Iowa Court Finds No Grounds for Removal of Trust Advisor
On November 4, 2020, the Iowa Court of Appeals determined that beneficiaries of a trust had not shown that a trust advisor should be removed from her role. The court found that any potential conflict of interest was waived when the settlor created the trust and that the advisor had not committed fraud, dishonesty, or abuse of discretion so as to require removal.
A settlor established a revocable trust with 1,250 shares of stock in the family business as the only asset. The settlor named his two daughters as the trust beneficiaries and appointed two trust advisors from the family business. The trust document granted each trust advisor 625 voting shares of stock. At the time the defendant was appointed as a trust advisor, she was the vice president and corporate secretary of the business, as well as a member of the board of directors.
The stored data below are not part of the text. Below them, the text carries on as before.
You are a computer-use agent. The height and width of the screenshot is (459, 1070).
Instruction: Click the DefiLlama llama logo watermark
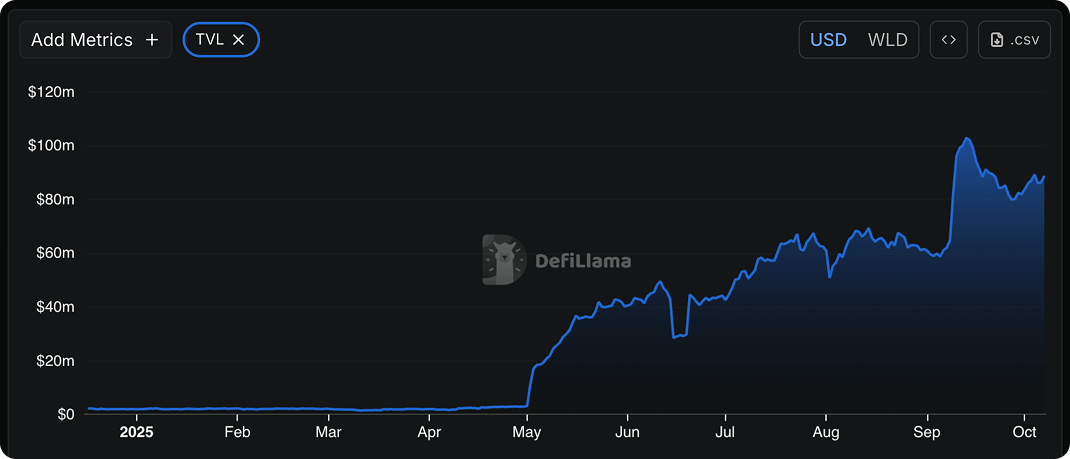click(x=504, y=260)
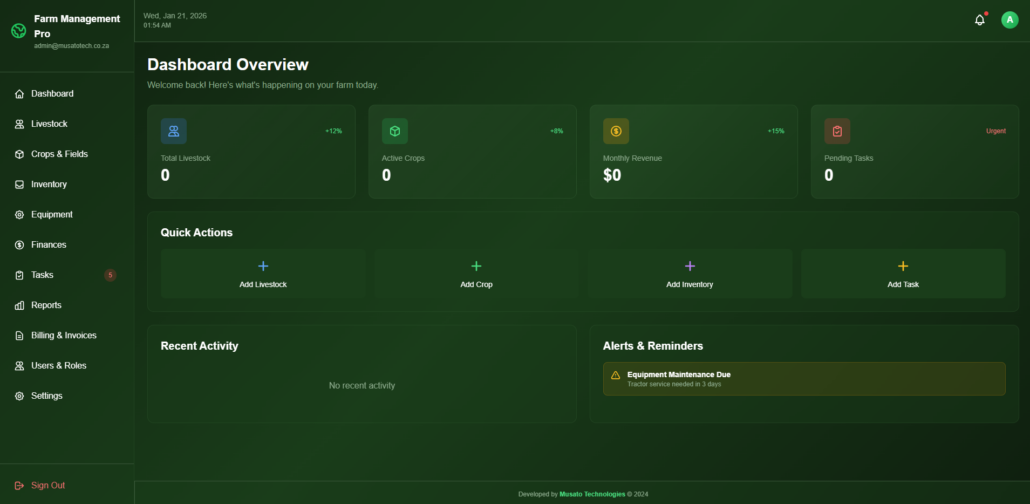Open Billing & Invoices section
The width and height of the screenshot is (1030, 504).
point(63,335)
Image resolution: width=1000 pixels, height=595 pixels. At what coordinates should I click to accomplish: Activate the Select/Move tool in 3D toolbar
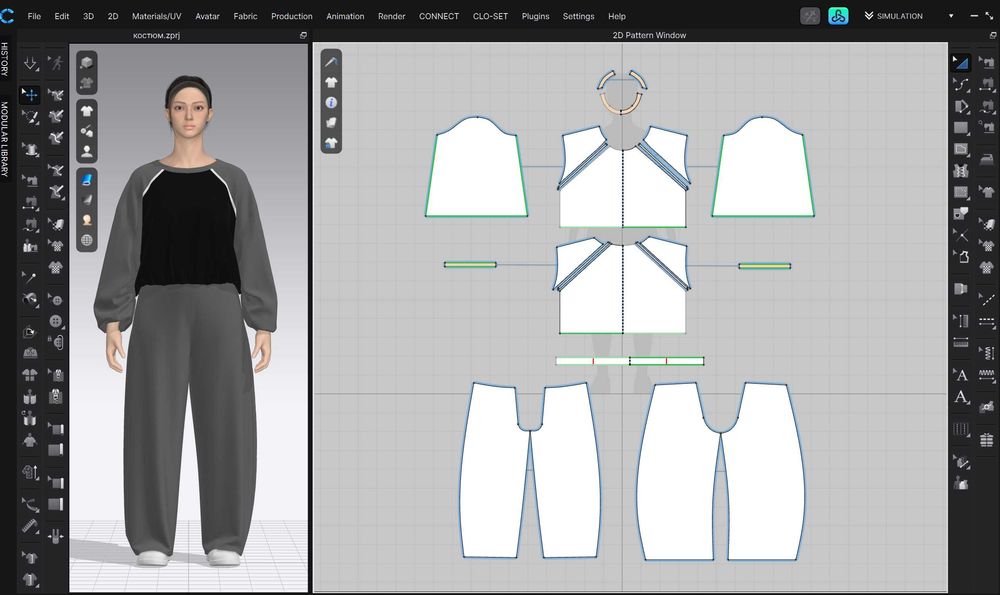[x=30, y=94]
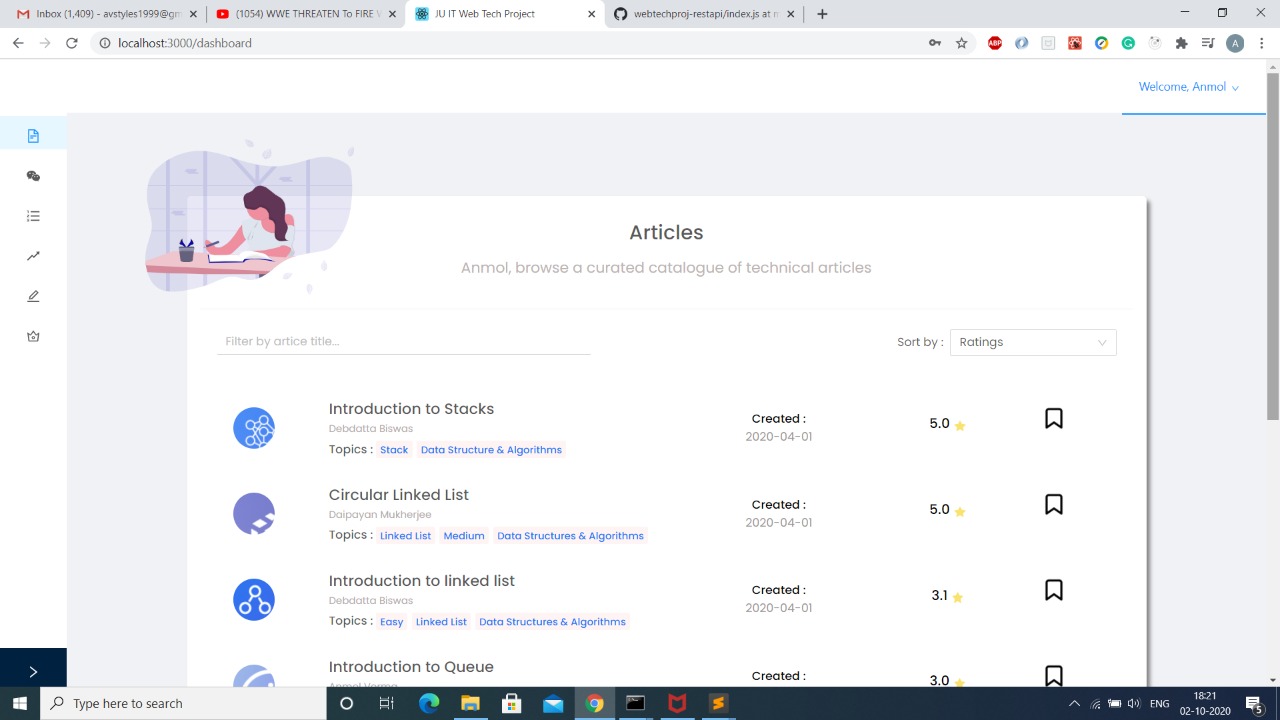Viewport: 1280px width, 720px height.
Task: Launch Chrome from the taskbar
Action: pyautogui.click(x=594, y=703)
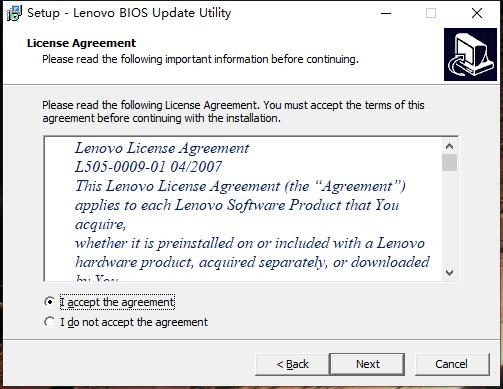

In 2014, the senior vice president, who served as the second trust advisor, informed the defendant that her position on the board was being eliminated. The defendant requested a special meeting to consider what she believed to be improper actions by the senior vice president and executive committee. After a board meeting, the defendant was removed as vice president. The senior vice president then asked the defendant to resign from the board. After she refused, the board voted to remove her as a director. The defendant did not attend this meeting and withheld her 625 voting shares in the vote regarding her removal as director. At the annual meeting the following year, the defendant again withheld her vote when considering new directors for the board. Afterwards, one of the beneficiaries asked the defendant to resign as a trust advisor and appoint her as the successor. The defendant refused and the trust beneficiaries brought this lawsuit.
The district court found the defendant did not have a conflict of interest and that her refusal to vote her shares was not fraudulent, dishonest or done in bad faith. Therefore, the court denied the request to remove her as the trust advisor. The beneficiaries appealed.
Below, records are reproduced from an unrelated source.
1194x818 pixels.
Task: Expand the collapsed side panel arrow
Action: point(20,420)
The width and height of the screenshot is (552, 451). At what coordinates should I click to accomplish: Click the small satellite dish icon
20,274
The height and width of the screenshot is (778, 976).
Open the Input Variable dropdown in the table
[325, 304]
Fiduciary Duty as Trust Advisor
The parties agreed Illinois law controlled the interpretation of the trust. On appeal, the plaintiffs claimed that the defendant had a conflict of interest when she refused to vote her shares and that she breached her fiduciary duty by acting on her own behalf rather than in the best interest of the beneficiaries.
A court may remove a trustee for breach of trust, misconduct, or disregard of fiduciary duties. However, this rule differs slightly if the trustee is an officer or employee of the business. A settlor may choose to have a trustee who is familiar with the business and has special expertise in the area. This trust settlor implicitly waives the potential conflict of interest that is created by this dual role of officer or employee and trustee.
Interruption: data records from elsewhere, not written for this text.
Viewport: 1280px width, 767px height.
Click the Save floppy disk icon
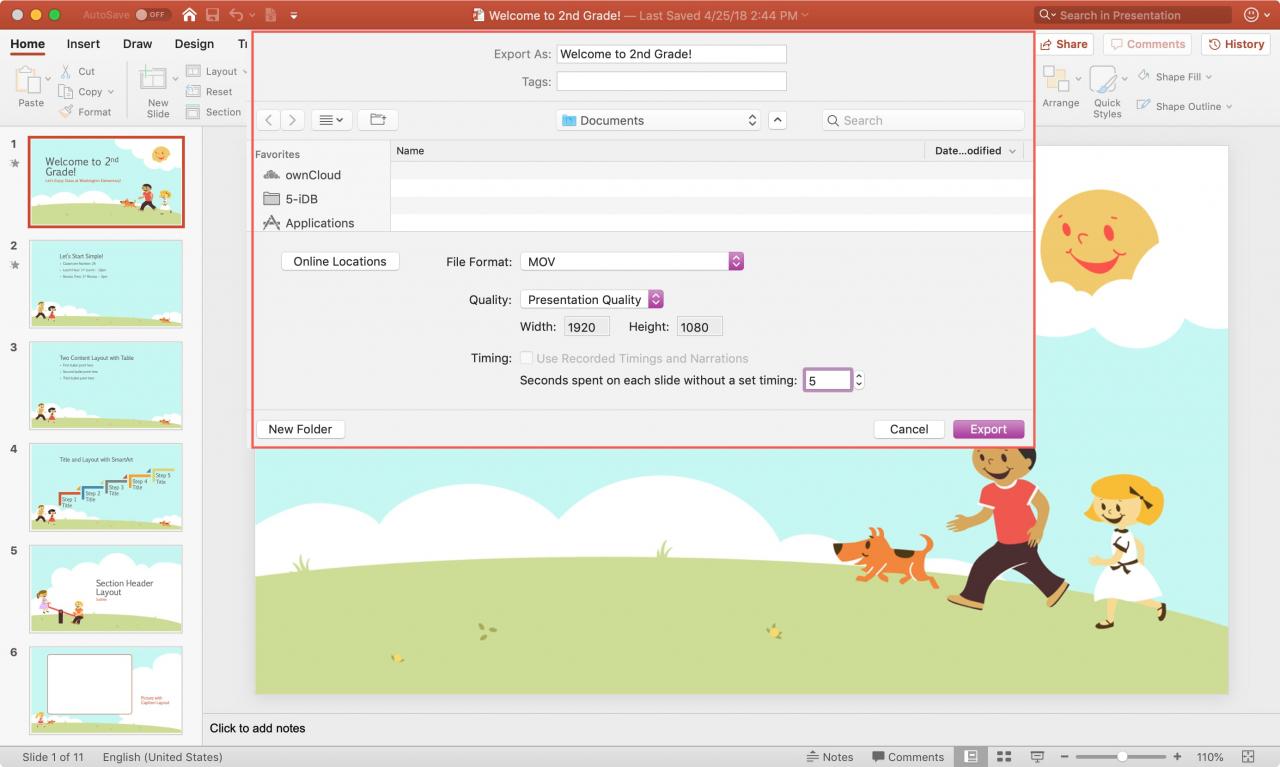[x=212, y=15]
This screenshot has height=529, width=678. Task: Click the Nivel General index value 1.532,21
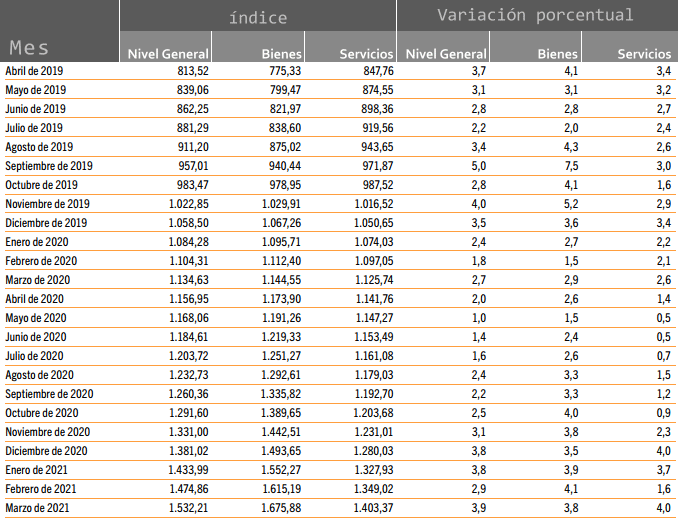tap(182, 507)
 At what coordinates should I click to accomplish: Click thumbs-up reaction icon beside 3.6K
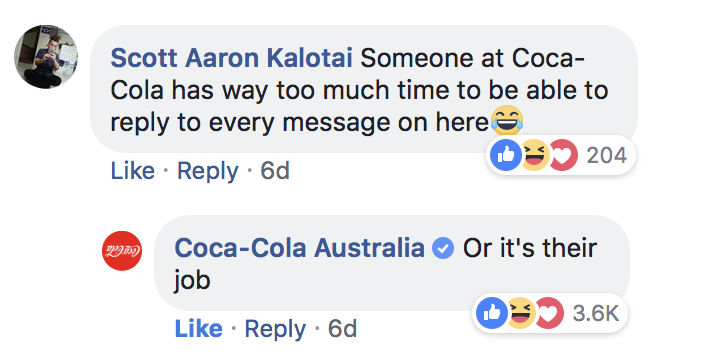tap(492, 313)
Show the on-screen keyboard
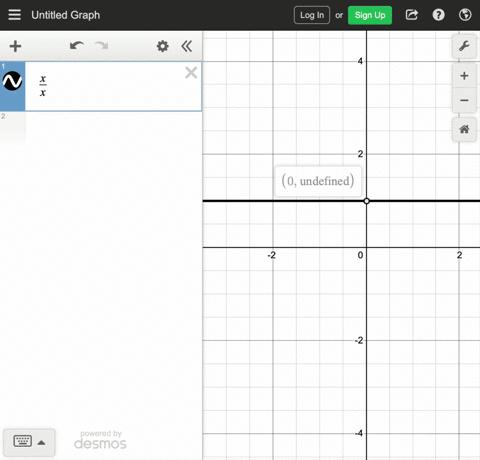480x460 pixels. 23,441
A court should remove a trustee if there is evidence the trustee is harming the trust fund. Here, there was no evidence that the defendant caused any harm or danger to the trust. The board still had a quorum and was able to remove the defendant as director. One plaintiff admitted that the defendant could have voted “yes,” “no,” or “vote withheld” and that would have satisfied the defendant’s fiduciary duty.
Here, the defendant simply did not vote, but the trust document did not require her to do so. A disagreement between a trust advisor and beneficiary does not constitute a conflict of interest or grounds for removal. The court affirmed the district court’s holding that the trust beneficiaries did not prove that the trust advisor’s inaction amounted to fraud, dishonesty, or abuse of discretion; or was done in bad faith; or that she had a conflict of interest that required her removal.